Además, precisan que existe una gran cantidad de actores involucrados en el desarrollo del software preinstalado, desde fabricantes de hardware, operadores de redes móviles, servicios de seguimiento y publicidad de terceros. Todos ellos cuentan con “acceso privilegiado a los recursos del sistema a través de su presencia en aplicaciones preinstaladas y bibliotecas integradas de tercero”, lo que potencialmente le permite tener acceso al dispositivo.

Sin consentimiento

Por otra parte, el hecho de que las aplicaciones vengan preinstaladas implica que el usuario no debió dar su consentimiento para que tengan acceso al root del equipo, desde donde se puede controlar cualquier acción que esté en condiciones de realizar el equipo, incluso disponer de él.

“Hemos demostrado casos en que las compañías tienen una puerta trasera con capacidad para rootear y controlar dispositivos de forma remota sin tener en cuenta el uso, e instalar aplicaciones a través de campañas de obtención de usuarios y monetización específicas”, precisa la investigación, que advierte que “las actividades, los datos personales y los hábitos de los usuarios pueden ser supervisados constantemente por organizaciones de las que muchos usuarios nunca han oído hablar, y mucho menos han dado su consentimiento para recopilar sus datos”.

De todos modos, aunque lo supieran, los usuarios ni siquiera están en condiciones de detener las acciones no autorizadas sobre sus teléfonos celulares ya que para hacerlo debe contar con privilegios sobre el root, es decir sobre el corazón del sistema operativo, lo que no está al alcance de cualquiera. Y aún si pudiera hacerlo, en la mayoría de los casos Android directamente dejaría de funcionar, lo que dejaría al aparato inutilizable, por lo que el usuario no tienen más remedio que aceptar los términos del servicio.

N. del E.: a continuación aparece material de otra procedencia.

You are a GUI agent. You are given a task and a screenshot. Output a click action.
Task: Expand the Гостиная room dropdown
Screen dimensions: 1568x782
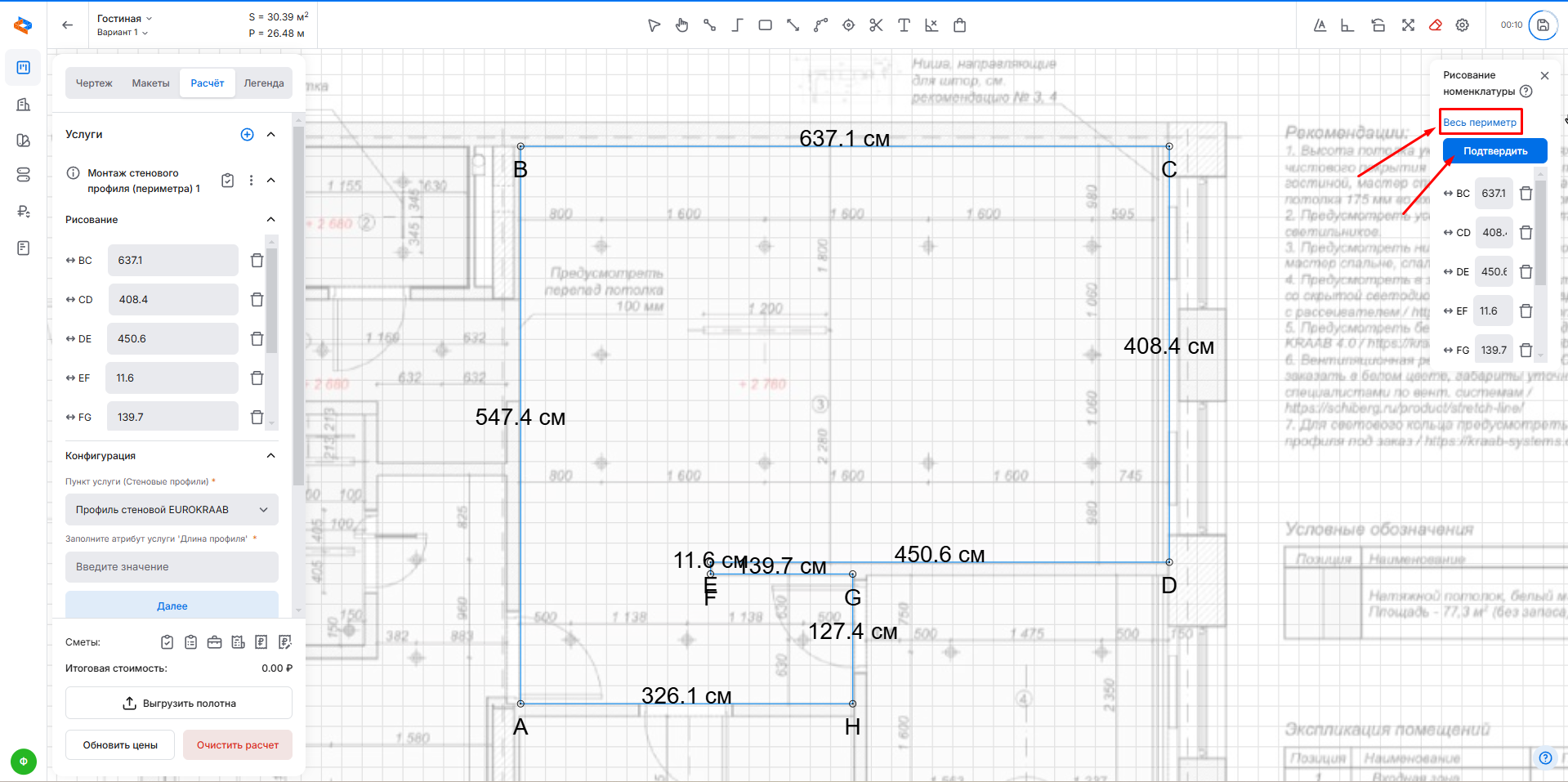tap(124, 18)
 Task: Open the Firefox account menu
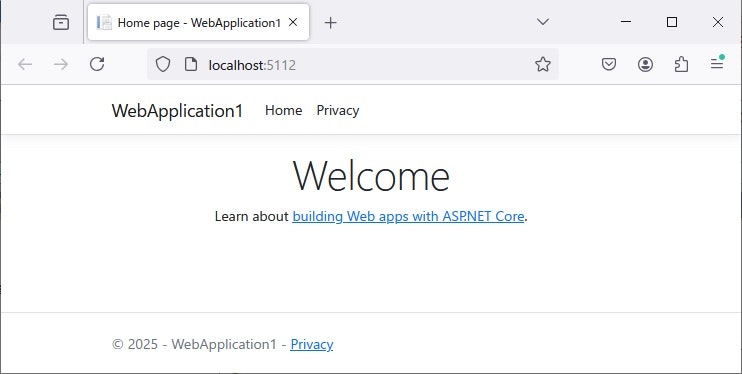pyautogui.click(x=645, y=64)
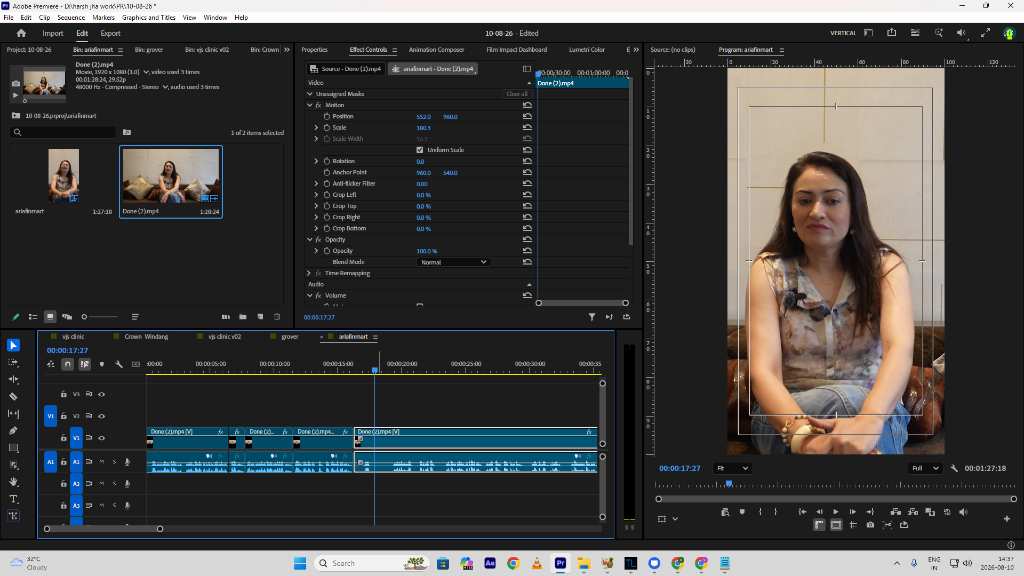Open the Sequence menu
Image resolution: width=1024 pixels, height=576 pixels.
[71, 18]
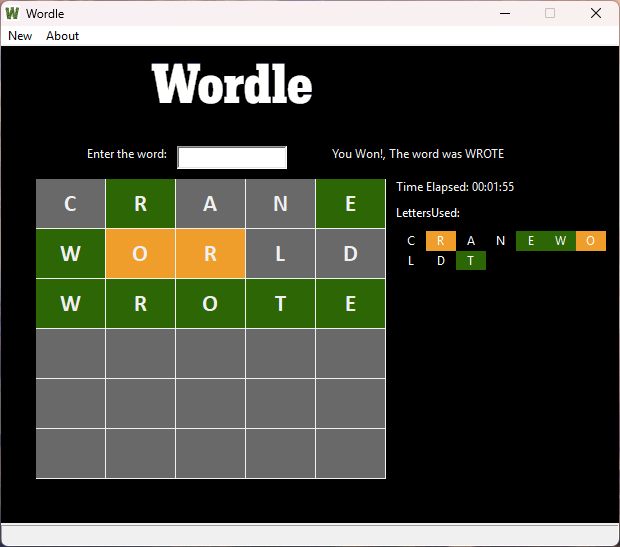This screenshot has width=620, height=547.
Task: Click the orange R swatch in Letters Used
Action: 441,241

“Los usuarios no tienen ni idea de las muchas relaciones privadas de intercambio de datos y las asociaciones que existen entre las distintas compañías que participan en la decisión de lo que viene preinstalado en sus teléfonos”, alertan.

En consecuencia, la respuesta a la inquietante pregunta que abre este artículo es aún más inquietante, no sólo es posible el rastreo de datos personales sino incluso la toma de control del dispositivo móvil por manos externas no autorizadas. Y además resulta prácticamente imposible para el usuario evitar esa situación en la medida en que es materialmente viable a través de programas cuya instalación y operación están fuera del control del usuario. Es decir que en tanto no se desarrollen políticas públicas de control y regulación del empleo de estas tecnologías, todos podemos estar siendo vigilados.